> _Problem description_
A stretch of the entries below is to be set down exactly, running from the line with "zakaz@long-river.ru (925, 100)" through the line with "Контакты (870, 190)", both included, and no other line.

> _Records for processing_
######
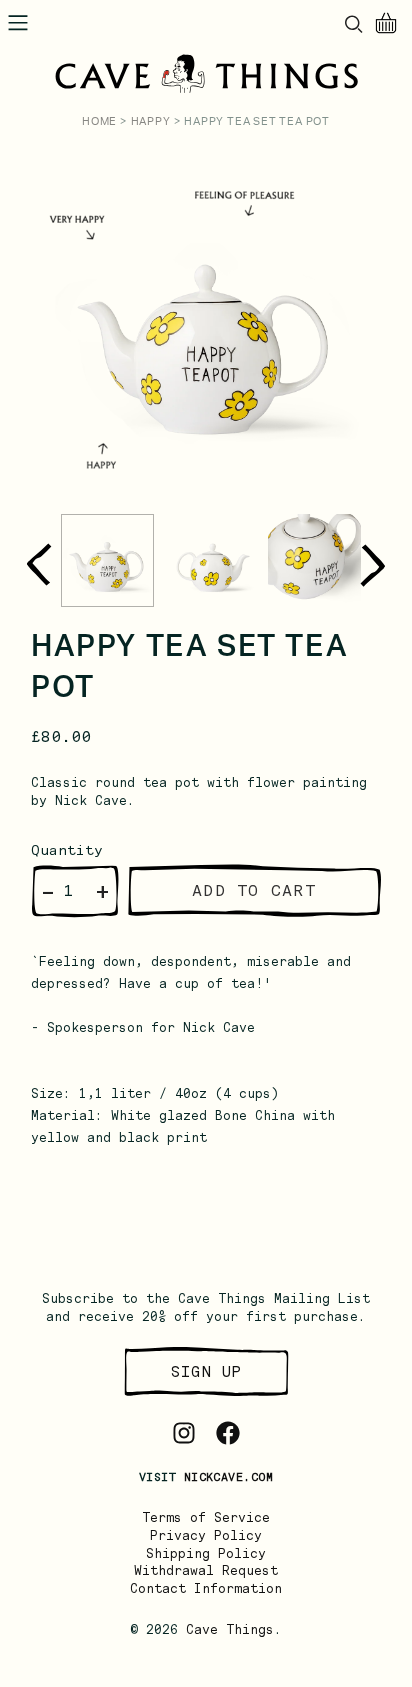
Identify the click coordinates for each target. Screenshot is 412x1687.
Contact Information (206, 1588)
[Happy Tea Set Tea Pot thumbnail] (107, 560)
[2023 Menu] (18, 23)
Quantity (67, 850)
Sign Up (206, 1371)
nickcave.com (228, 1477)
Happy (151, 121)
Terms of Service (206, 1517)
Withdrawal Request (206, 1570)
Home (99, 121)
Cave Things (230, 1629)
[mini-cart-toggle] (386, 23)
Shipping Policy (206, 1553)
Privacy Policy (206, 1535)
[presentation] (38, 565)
######
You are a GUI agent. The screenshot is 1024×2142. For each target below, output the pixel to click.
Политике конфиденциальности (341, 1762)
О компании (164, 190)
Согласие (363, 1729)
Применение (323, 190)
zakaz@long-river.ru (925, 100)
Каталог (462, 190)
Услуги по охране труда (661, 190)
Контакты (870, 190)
######
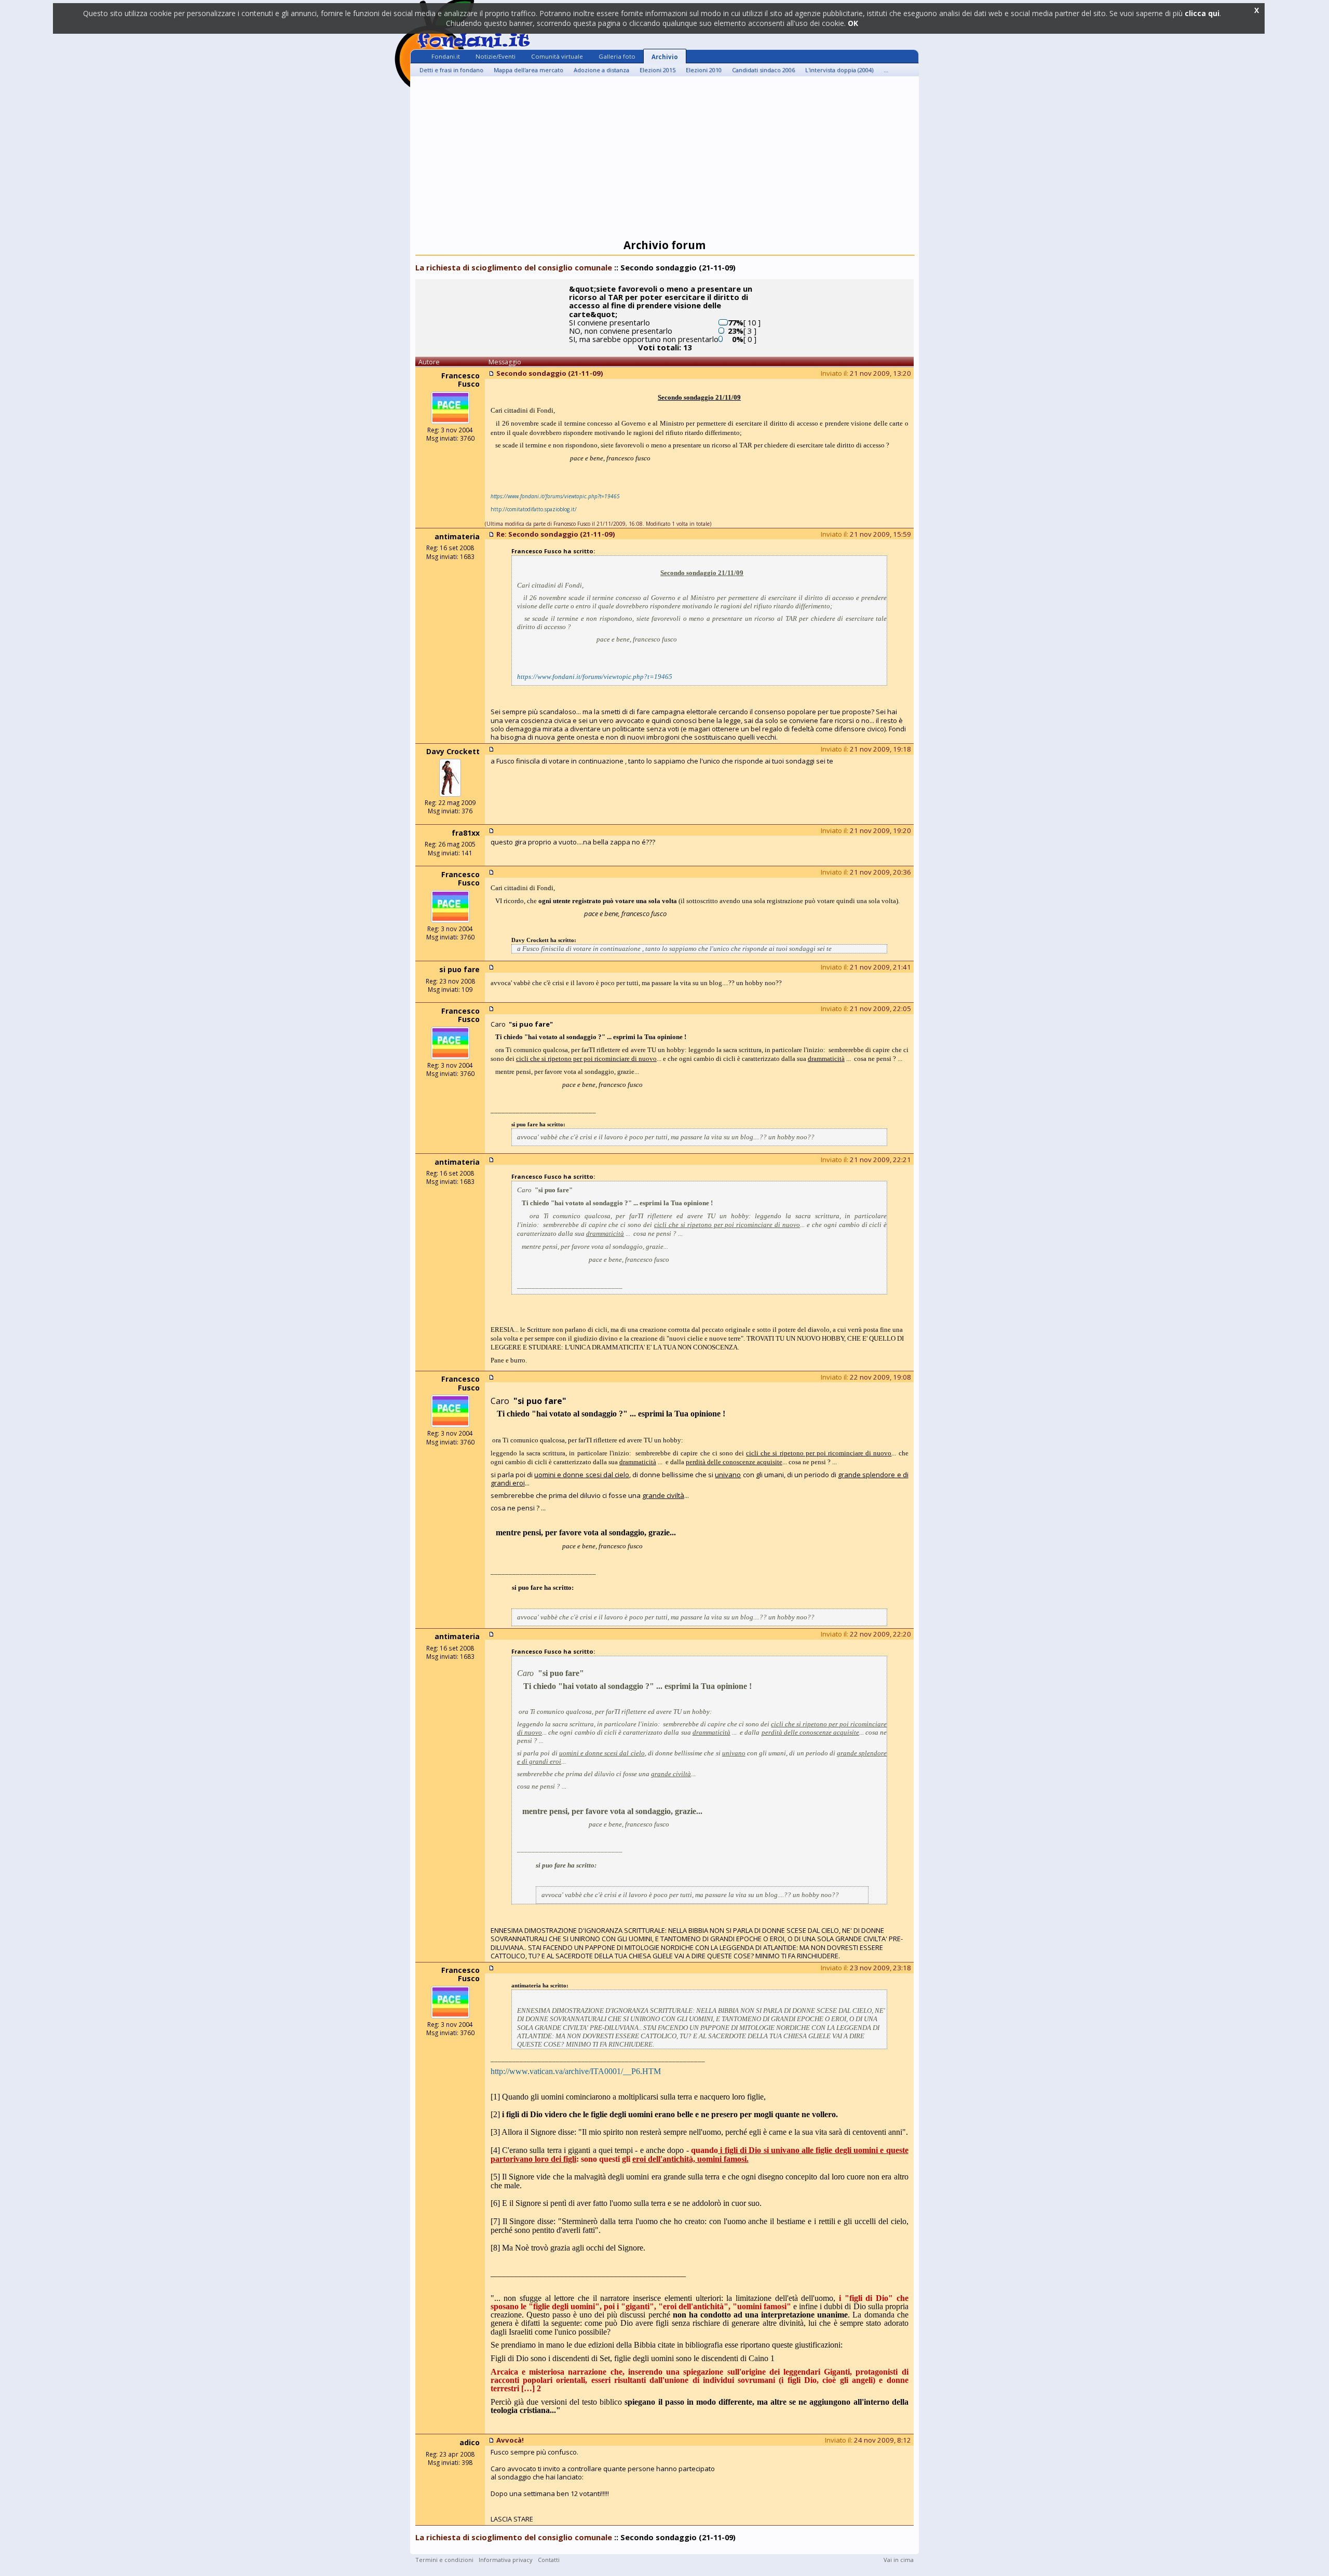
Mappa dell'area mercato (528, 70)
######
> _Your response_
zakaz@long-river.ru (925, 100)
Каталог (462, 190)
Услуги по охране труда (661, 190)
Контакты (870, 190)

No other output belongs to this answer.